* _EXTRACTED ENTRIES_

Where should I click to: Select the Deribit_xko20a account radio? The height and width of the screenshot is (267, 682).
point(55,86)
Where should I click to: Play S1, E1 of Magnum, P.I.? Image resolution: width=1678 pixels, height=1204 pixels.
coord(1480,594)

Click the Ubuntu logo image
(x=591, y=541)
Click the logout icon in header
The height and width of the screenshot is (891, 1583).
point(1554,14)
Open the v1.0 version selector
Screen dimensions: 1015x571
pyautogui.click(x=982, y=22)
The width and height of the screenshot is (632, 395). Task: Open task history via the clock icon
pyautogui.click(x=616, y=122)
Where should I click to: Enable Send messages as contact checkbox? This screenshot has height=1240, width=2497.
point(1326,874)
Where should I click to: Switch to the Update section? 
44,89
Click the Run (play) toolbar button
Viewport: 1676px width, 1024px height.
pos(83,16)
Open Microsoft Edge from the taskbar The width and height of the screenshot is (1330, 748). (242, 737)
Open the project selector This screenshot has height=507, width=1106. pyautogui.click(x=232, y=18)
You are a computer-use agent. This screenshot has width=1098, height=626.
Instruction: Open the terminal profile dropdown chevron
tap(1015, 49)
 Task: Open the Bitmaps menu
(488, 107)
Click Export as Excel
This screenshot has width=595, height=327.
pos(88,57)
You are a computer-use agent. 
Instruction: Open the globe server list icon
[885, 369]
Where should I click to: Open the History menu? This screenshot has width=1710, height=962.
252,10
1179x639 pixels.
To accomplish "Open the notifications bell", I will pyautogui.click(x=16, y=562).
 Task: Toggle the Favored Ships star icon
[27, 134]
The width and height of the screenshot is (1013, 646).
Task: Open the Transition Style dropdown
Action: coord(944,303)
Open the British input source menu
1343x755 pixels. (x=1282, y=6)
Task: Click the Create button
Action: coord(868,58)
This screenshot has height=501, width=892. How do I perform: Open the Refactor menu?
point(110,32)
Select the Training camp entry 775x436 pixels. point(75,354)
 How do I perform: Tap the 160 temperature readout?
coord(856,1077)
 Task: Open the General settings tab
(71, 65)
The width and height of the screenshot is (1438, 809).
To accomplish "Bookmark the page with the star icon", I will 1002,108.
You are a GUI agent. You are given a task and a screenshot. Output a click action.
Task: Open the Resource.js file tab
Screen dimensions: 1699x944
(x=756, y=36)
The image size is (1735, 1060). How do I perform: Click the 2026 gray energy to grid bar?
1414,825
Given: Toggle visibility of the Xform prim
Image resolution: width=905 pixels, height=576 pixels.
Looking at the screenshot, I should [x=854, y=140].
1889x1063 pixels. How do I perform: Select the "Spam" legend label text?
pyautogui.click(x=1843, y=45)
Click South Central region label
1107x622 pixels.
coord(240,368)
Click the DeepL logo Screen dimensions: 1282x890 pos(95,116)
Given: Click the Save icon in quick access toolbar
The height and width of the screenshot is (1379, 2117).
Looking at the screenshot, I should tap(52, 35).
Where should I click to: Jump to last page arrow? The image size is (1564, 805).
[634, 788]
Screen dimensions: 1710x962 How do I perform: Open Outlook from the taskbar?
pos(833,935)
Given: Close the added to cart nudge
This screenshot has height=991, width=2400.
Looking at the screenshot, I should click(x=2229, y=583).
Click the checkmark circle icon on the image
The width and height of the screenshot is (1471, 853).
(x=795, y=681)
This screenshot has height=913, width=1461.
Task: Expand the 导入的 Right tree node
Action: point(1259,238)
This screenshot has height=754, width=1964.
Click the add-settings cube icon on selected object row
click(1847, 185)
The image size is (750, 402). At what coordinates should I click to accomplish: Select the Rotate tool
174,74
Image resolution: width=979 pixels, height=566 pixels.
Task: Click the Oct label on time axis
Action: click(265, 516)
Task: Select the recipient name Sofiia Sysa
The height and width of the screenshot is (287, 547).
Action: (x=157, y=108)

* _WORK REQUIRED_
Which lines in the records above contain the word "will"? Return each of them.

* _TASK RESULT_
To accomplish "Open the notifications bell", I will pyautogui.click(x=16, y=562).
To accomplish "Bookmark the page with the star icon", I will 1002,108.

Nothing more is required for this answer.